Jeff has noticed similar ways the message of The Wild Goose is permeating his daily life.
“People have experiences where they can pray silently and hear God’s voice speaking to them,” he says. But for Jeff, “I spend more of my day … just praying quietly, ‘Come Holy Spirit,’ and what I’ve seen is, it’s not a voice that I hear in my head, it’s that I see [his presence] in people throughout the day and conversations that I have.”
Sarah can see the effects in their family. “We’re not perfect by any stretch,” she says, but there’s a peace that’s settled on their home.

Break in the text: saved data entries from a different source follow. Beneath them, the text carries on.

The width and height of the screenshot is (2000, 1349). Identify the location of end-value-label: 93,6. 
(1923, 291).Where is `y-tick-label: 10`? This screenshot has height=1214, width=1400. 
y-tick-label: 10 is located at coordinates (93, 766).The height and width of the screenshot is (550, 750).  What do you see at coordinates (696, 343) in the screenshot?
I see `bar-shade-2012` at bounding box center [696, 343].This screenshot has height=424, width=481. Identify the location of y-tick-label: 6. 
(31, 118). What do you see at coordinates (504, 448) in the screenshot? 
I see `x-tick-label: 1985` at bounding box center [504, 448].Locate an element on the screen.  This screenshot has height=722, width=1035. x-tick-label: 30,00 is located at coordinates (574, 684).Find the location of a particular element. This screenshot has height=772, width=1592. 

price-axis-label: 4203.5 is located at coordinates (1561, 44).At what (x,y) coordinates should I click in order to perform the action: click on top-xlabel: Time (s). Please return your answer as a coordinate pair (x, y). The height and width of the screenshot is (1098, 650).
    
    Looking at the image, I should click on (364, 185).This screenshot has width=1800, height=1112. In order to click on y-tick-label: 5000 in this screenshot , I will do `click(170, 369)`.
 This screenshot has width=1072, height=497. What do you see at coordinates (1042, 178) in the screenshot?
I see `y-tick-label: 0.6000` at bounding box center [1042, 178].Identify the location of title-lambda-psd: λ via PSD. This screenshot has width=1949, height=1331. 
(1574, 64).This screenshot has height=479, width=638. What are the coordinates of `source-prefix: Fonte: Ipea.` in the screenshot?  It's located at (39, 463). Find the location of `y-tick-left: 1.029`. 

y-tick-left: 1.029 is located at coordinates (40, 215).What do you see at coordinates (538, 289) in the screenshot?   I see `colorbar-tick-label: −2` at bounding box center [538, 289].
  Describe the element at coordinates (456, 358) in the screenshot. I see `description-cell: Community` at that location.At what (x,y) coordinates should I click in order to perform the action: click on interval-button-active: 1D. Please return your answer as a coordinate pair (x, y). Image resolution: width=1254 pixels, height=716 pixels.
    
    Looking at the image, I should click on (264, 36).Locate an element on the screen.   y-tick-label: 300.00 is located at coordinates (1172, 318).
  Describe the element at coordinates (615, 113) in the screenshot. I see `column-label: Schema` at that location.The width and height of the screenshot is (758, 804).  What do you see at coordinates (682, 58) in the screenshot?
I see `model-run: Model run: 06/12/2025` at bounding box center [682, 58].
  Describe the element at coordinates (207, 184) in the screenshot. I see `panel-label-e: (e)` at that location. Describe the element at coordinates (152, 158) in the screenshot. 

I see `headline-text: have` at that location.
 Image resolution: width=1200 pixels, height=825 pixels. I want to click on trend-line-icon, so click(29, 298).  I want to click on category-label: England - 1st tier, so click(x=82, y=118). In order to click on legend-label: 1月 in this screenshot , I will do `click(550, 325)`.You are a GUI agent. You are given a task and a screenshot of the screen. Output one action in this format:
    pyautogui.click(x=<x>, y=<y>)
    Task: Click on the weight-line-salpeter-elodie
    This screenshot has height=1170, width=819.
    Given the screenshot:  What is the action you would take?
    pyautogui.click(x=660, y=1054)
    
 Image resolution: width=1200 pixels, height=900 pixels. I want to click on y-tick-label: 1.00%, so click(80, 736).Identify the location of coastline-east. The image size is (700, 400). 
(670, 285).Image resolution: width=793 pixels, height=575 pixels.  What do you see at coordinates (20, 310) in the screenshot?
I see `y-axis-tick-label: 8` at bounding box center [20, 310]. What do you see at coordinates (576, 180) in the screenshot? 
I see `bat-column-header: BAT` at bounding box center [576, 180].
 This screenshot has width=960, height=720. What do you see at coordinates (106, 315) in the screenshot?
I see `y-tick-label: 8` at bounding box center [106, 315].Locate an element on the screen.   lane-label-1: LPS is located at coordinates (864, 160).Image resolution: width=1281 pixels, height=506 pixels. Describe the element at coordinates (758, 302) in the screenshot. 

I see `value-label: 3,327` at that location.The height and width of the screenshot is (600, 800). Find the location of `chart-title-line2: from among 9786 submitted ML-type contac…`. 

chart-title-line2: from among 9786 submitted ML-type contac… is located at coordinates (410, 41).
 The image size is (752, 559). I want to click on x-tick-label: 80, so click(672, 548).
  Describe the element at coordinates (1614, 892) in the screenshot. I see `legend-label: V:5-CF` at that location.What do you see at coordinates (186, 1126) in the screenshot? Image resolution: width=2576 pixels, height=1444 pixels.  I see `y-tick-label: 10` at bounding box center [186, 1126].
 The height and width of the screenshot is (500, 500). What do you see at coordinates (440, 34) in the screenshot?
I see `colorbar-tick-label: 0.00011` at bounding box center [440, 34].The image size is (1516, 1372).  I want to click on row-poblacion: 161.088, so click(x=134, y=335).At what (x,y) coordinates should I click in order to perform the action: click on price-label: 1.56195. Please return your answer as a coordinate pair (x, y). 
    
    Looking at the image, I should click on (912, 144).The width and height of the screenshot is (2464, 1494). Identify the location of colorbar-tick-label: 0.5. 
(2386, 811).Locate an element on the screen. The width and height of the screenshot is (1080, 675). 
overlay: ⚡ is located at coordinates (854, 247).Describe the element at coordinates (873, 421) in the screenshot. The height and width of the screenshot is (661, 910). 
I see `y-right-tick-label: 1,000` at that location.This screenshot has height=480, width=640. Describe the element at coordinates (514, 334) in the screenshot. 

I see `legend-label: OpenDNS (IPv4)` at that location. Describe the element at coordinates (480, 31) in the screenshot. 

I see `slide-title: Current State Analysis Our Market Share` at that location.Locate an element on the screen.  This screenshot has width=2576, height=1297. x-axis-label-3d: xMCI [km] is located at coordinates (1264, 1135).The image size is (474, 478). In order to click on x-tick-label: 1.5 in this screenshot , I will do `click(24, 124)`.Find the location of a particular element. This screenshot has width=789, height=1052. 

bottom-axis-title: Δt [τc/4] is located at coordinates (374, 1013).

The Grays’ parish, St. Catherine Laboure in Concord, is “small but mighty,” as Sarah says lovingly, and she and Jeff are part of a group of parishioners who want to continue cultivating the fruits of the Diocesan Assembly. They’ve started guiding a weekly Advent discussion group in the parish, in addition to their roles in various ministries. And they’re leading fellow second-grade parents through Formed’s Forgiven series as they help their children prepare for the Sacraments of Penance and First Communion.
“We’re pretty new to evangelizing,” Sarah says, “and we by no means feel like we’re experts. We know that’s not the point – we’re not supposed to be experts; we’re supposed to be open to the Holy Spirit. And we’re really trying to be.”
Experience aside, the Grays are confident in their calling and unquestioning in their response to open their hearts more fully to God. Sarah is quick to name her strongest takeaway from The Wild Goose, a theme that is resonating with the couple and their family, and beyond them, a parish and community: “The Holy Spirit is very powerful.”